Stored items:
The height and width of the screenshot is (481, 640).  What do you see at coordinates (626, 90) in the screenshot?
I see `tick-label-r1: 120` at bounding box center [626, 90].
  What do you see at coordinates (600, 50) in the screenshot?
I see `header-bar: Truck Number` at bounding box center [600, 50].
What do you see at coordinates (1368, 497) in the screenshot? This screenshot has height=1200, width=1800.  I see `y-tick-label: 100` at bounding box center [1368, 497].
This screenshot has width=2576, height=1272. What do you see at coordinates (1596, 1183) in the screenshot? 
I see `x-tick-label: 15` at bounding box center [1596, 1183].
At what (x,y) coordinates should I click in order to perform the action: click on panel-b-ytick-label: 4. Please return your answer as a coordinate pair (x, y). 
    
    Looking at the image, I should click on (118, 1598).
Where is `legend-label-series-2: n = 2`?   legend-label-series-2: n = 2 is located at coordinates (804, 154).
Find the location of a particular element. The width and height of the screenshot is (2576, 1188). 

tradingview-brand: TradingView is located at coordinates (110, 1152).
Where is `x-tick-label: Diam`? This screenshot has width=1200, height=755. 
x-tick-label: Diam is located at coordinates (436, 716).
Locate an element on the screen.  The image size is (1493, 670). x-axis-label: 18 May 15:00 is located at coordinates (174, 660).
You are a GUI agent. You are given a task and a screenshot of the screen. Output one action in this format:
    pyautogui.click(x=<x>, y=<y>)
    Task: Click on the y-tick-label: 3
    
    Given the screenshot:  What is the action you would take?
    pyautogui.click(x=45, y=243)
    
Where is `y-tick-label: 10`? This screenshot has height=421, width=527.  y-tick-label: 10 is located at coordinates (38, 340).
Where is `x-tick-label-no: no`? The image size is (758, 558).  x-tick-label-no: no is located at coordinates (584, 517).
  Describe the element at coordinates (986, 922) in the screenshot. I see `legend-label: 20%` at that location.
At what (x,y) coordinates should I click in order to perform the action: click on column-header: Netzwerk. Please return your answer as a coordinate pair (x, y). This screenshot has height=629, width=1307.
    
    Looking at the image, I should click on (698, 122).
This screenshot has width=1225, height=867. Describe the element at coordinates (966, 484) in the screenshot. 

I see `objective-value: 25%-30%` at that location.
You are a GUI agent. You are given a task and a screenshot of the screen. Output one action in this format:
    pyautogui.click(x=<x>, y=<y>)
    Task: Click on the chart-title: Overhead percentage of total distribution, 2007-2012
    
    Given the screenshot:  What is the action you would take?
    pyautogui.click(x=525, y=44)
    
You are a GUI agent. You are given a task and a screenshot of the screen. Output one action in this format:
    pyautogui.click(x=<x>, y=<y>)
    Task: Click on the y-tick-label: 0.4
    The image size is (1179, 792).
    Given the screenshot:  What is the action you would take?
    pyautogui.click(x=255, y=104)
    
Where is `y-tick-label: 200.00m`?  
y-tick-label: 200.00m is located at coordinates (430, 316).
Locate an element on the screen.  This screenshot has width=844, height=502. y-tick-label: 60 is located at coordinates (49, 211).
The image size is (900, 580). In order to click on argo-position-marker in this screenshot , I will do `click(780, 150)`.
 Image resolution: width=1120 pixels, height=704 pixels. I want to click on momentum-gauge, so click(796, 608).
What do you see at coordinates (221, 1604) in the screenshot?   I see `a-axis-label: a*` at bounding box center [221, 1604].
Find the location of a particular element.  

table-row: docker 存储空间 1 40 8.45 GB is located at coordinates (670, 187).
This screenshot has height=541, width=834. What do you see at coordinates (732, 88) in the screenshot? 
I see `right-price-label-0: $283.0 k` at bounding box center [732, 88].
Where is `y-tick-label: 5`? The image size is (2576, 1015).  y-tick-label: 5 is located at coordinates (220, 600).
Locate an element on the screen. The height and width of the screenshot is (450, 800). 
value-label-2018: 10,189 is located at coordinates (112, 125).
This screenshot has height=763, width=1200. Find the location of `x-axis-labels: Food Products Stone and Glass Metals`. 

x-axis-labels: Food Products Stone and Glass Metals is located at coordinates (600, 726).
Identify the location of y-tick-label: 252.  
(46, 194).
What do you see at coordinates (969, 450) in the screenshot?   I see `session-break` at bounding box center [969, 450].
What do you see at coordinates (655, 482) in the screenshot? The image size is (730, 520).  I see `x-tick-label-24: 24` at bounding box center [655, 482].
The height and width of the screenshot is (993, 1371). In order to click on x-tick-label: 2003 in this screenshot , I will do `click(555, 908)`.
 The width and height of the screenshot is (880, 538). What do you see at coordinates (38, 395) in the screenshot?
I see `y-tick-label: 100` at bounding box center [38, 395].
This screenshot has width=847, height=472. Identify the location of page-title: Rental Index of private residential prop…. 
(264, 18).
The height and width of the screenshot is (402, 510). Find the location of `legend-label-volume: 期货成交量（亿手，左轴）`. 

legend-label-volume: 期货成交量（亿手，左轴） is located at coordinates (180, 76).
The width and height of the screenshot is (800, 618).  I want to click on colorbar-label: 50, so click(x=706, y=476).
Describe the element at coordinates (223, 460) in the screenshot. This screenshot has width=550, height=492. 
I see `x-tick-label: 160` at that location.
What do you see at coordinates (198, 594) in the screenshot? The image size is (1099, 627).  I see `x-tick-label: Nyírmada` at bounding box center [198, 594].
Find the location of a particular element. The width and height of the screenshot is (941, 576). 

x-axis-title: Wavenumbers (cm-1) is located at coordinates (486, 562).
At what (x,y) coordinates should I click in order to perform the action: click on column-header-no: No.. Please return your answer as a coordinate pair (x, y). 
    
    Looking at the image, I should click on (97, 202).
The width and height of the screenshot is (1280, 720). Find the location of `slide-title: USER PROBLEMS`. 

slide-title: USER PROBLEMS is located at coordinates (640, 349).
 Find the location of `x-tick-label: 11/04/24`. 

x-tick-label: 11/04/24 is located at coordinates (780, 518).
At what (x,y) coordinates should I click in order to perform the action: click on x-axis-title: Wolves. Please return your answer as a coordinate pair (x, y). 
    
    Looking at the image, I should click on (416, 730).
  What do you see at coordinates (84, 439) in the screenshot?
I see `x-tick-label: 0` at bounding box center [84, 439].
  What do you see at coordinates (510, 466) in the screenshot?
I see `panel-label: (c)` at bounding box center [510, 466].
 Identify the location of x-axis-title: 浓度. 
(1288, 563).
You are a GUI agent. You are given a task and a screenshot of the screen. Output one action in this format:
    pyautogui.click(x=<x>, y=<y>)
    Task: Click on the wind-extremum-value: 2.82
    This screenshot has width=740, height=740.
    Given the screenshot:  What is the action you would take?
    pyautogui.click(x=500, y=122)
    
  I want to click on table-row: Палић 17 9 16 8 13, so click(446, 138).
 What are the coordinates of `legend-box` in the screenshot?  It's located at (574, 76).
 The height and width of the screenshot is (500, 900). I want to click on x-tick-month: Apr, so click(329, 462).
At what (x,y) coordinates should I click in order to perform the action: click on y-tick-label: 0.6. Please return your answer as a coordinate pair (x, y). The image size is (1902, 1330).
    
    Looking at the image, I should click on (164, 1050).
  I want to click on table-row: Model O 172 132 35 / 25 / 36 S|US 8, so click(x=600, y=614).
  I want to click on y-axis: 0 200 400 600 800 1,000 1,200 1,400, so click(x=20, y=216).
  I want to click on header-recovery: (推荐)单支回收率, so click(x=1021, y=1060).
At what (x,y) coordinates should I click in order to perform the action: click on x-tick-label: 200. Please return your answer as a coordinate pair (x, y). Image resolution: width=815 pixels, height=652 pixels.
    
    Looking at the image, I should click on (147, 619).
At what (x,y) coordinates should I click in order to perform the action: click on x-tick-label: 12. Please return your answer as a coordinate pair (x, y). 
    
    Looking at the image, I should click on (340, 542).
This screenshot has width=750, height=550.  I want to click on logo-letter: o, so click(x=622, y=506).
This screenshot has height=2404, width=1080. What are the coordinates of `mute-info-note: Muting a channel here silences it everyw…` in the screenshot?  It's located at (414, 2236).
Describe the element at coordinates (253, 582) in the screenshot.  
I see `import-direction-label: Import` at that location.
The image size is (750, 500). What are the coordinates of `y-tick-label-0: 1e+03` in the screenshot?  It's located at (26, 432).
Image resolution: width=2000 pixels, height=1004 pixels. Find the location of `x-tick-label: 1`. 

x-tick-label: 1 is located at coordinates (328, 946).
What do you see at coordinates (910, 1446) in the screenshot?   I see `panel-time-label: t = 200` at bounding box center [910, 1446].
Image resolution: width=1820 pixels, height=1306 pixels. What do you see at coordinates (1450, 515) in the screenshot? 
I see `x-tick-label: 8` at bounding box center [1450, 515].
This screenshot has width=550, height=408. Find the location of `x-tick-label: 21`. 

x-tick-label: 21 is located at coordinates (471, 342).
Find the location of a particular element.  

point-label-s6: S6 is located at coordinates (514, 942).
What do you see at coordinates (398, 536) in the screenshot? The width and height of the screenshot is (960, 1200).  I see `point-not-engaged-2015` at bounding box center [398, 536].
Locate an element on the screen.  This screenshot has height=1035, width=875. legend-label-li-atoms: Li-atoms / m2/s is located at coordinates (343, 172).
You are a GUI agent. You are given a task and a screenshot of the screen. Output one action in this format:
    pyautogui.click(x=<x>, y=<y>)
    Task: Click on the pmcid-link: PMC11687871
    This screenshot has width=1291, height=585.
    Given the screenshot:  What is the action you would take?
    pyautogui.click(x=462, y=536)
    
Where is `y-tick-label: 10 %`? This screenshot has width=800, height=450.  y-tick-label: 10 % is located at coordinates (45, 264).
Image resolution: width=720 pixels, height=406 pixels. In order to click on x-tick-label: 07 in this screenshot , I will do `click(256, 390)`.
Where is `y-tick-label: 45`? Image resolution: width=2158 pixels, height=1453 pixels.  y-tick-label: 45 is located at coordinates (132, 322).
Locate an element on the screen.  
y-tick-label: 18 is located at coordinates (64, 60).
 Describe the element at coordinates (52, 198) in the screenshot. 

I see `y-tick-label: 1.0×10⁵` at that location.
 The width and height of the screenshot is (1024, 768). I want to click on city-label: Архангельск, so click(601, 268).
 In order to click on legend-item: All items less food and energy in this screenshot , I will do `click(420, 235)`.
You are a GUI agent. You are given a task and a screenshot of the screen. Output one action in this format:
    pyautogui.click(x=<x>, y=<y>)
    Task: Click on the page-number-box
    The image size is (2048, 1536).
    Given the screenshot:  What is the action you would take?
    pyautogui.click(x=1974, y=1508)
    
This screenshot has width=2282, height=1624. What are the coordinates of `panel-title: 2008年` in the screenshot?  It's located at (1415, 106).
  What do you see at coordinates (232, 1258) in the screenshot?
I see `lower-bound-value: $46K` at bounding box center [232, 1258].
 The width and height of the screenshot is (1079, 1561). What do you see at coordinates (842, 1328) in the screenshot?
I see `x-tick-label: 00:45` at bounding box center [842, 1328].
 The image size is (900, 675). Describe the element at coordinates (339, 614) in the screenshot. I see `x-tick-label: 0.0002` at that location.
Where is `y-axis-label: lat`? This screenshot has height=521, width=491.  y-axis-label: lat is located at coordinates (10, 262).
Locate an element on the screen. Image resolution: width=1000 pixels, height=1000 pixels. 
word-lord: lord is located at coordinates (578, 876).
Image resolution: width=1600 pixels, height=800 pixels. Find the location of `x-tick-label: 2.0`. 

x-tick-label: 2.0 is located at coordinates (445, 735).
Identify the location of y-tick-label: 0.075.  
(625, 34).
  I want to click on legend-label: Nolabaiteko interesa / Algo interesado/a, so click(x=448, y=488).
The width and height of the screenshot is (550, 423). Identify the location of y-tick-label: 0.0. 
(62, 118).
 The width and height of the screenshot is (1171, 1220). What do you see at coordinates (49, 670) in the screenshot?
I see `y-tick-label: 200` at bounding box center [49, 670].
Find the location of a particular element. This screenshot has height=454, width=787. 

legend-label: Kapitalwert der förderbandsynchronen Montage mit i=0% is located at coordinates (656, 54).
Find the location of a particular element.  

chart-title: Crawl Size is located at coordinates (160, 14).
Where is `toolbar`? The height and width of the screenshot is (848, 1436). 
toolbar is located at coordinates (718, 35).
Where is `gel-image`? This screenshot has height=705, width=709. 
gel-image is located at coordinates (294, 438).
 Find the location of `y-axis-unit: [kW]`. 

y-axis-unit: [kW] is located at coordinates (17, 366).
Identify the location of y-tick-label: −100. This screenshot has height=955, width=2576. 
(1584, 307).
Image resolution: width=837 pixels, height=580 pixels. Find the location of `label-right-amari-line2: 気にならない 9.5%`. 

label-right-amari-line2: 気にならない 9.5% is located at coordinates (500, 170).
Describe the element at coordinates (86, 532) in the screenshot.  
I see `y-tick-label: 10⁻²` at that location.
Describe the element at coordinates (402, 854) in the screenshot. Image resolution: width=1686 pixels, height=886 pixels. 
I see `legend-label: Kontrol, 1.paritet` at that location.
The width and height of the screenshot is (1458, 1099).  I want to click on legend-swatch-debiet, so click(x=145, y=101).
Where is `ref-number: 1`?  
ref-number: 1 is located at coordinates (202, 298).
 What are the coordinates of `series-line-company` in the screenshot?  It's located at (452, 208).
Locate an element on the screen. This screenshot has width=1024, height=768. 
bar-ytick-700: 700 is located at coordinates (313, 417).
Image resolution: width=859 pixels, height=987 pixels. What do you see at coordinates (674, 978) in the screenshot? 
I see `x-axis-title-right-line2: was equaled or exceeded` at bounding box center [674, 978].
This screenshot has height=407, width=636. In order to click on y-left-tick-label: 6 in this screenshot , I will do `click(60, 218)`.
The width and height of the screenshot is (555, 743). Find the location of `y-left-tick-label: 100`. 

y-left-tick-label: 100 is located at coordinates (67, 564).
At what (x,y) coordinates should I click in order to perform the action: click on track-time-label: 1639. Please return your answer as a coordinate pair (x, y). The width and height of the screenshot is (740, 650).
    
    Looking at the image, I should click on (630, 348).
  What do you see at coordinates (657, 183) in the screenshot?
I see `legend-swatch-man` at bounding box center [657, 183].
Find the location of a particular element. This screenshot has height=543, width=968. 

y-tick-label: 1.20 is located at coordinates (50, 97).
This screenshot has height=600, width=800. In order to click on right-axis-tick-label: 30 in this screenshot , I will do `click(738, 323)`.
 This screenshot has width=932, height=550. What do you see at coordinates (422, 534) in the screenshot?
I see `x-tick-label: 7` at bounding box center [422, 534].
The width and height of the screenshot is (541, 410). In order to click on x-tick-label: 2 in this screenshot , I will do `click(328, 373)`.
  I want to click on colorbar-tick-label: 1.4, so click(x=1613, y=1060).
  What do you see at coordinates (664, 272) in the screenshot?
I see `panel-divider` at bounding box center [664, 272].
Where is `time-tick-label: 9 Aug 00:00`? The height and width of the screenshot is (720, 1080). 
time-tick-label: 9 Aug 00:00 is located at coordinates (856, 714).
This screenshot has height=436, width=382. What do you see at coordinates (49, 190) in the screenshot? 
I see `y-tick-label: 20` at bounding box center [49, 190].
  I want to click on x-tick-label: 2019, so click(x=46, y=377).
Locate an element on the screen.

*TASK DESCRIPTION*
Reproduce the entries above word for word, from the start of the entries through the line that contains "center [626, 90].", including that line.

*WRITTEN SOLUTION*
The height and width of the screenshot is (481, 640).  What do you see at coordinates (626, 90) in the screenshot?
I see `tick-label-r1: 120` at bounding box center [626, 90].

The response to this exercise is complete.